◆ SET EXERCISE 1:
Rewrite the entries below, from the line containing "Click the rewind back arrow icon" down to the line containing "coord(1118,832)", changing "headset" to "phone" and leaving everything else unchanged.

◆ TEXT EXTRACT:
FILE - Members of the Cameroonian Rapid Intervention Force patrol, March 21, 2019, on the outskirt of Mosogo in the far north region of the country where Boko Haram jihadist have been active since 2013.
FILE - Members of the Cameroonian Rapid Intervention Force patrol, March 21, 2019, on the outskirt of Mosogo in the far north region of the country where Boko Haram jihadist have been active since 2013.

Cameroon authorities are searching for more than 130 former separatist fighters who recently escaped from disarmament, demobilization and re-integration centers. The ex-rebels had turned themselves in to the rehabilitation centers but later escaped after complaints about poor facilities and a shortage of basic needs. Despite their initial voluntary surrender, Cameroon authorities still consider the former rebels a security threat.

General Valere Nka, commander of Cameroon troops fighting separatists has threatened to kill any ex-rebels who again take up weapons against the state of Cameroon. But he says the ex-fighters will be pardoned if they return to disarmament, demobilization and re-integration centers.

"The security and defense forces are here to protect them," he said. "We need collaboration to succeed in this operation because we have to win hearts and minds. Many Ambazonians [separatist fighters] have been misled. Let them drop their weapons, we take them to the DDR [Demobilization Centers] and then they [fighters] come to normal life."

The operation to bring back ex-fighters and encourage those who are still reluctant to drop their weapon is carried out on local media. Messages on the functioning of the centers are also shared on social media.

The Cameroon government says some 130 ex-fighters recently escaped from the re-integration centers. Local newspapers report that 250 former rebels escaped and returned to the bush, where they hide to commit atrocities. VOA could not independently confirm the number of ex-fighters who have escaped.

But former fighters have been sharing video messages on social media asking their runaway peers to return to the rehabilitation centers. In the videos, the ex-rebels say the conditions at the Disarmament, Demobilization and Reintegration Centers have improved. The videos explain that there is enough food, agriculture, livestock and carpentry training facilities to enable the former fighters to have revenue generating activities in the future.

◆ DATA SHOWN:

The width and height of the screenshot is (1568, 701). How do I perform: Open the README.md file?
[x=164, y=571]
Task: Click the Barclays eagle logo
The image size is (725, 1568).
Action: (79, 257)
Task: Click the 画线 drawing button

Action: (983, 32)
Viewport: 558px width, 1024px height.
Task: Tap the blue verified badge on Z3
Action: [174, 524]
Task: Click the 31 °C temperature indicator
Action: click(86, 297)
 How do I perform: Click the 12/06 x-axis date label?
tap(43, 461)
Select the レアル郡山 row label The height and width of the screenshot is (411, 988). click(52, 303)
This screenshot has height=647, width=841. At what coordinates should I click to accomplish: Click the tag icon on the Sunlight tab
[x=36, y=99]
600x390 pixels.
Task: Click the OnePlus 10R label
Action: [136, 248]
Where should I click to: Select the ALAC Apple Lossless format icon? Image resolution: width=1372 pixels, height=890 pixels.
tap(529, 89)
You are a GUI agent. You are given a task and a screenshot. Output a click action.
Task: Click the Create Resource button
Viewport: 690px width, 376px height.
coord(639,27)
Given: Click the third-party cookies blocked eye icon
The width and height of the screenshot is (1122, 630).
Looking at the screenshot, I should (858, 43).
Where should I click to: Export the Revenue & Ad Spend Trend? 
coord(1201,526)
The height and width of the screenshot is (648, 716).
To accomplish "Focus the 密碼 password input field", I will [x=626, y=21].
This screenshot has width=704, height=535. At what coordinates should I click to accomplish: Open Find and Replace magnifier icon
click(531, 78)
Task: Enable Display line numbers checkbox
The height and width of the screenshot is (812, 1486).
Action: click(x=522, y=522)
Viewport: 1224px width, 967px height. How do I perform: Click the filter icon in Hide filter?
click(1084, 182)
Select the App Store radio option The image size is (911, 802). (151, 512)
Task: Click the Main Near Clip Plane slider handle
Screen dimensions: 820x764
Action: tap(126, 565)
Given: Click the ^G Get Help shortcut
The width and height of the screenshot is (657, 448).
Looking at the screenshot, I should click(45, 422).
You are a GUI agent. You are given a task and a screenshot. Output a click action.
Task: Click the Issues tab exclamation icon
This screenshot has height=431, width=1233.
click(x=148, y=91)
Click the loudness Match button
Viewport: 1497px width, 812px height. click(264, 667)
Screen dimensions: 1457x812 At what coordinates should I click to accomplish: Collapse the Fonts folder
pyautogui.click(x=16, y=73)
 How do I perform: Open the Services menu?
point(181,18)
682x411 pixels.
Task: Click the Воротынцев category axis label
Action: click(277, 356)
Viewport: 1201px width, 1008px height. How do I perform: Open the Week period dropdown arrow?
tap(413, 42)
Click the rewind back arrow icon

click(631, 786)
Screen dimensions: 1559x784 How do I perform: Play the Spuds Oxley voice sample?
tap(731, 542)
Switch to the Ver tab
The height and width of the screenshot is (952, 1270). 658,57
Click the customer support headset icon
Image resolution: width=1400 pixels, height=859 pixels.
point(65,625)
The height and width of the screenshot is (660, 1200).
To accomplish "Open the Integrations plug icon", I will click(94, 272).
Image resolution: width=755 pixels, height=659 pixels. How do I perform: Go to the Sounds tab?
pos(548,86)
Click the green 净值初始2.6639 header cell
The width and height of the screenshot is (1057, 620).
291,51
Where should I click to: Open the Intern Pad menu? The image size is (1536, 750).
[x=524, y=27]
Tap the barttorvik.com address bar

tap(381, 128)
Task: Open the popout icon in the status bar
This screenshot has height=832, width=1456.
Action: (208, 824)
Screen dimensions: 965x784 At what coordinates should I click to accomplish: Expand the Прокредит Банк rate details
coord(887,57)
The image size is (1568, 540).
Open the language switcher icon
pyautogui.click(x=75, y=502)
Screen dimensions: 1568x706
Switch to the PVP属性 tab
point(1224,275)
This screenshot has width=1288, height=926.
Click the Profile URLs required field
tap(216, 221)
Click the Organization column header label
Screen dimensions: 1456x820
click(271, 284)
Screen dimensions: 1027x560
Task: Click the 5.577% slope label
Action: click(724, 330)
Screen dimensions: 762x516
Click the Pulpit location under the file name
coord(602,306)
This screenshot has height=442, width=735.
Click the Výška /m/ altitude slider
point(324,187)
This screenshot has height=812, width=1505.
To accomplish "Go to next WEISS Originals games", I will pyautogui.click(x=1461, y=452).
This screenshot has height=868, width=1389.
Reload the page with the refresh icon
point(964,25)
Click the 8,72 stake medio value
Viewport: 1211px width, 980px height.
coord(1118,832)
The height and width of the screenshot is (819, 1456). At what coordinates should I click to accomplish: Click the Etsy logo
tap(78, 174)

◆ SET EXERCISE 2:
In the article on Cameroon's escaped ex-separatist fighters, how many former rebels do local newspapers report escaped?

◆ TASK ANSWER 1:
Click the rewind back arrow icon

click(631, 786)
Screen dimensions: 1559x784 How do I perform: Play the Spuds Oxley voice sample?
tap(731, 542)
Switch to the Ver tab
The height and width of the screenshot is (952, 1270). 658,57
Click the customer support phone icon
Image resolution: width=1400 pixels, height=859 pixels.
point(65,625)
The height and width of the screenshot is (660, 1200).
To accomplish "Open the Integrations plug icon", I will click(94, 272).
Image resolution: width=755 pixels, height=659 pixels. How do I perform: Go to the Sounds tab?
pos(548,86)
Click the green 净值初始2.6639 header cell
The width and height of the screenshot is (1057, 620).
291,51
Where should I click to: Open the Intern Pad menu? The image size is (1536, 750).
[x=524, y=27]
Tap the barttorvik.com address bar

tap(381, 128)
Task: Open the popout icon in the status bar
This screenshot has height=832, width=1456.
Action: (208, 824)
Screen dimensions: 965x784 At what coordinates should I click to accomplish: Expand the Прокредит Банк rate details
coord(887,57)
The image size is (1568, 540).
Open the language switcher icon
pyautogui.click(x=75, y=502)
Screen dimensions: 1568x706
Switch to the PVP属性 tab
point(1224,275)
This screenshot has width=1288, height=926.
Click the Profile URLs required field
tap(216, 221)
Click the Organization column header label
Screen dimensions: 1456x820
click(271, 284)
Screen dimensions: 1027x560
Task: Click the 5.577% slope label
Action: click(724, 330)
Screen dimensions: 762x516
Click the Pulpit location under the file name
coord(602,306)
This screenshot has height=442, width=735.
Click the Výška /m/ altitude slider
point(324,187)
This screenshot has height=812, width=1505.
To accomplish "Go to next WEISS Originals games", I will pyautogui.click(x=1461, y=452).
This screenshot has height=868, width=1389.
Reload the page with the refresh icon
point(964,25)
Click the 8,72 stake medio value
Viewport: 1211px width, 980px height.
coord(1118,832)

◆ TASK ANSWER 2:
250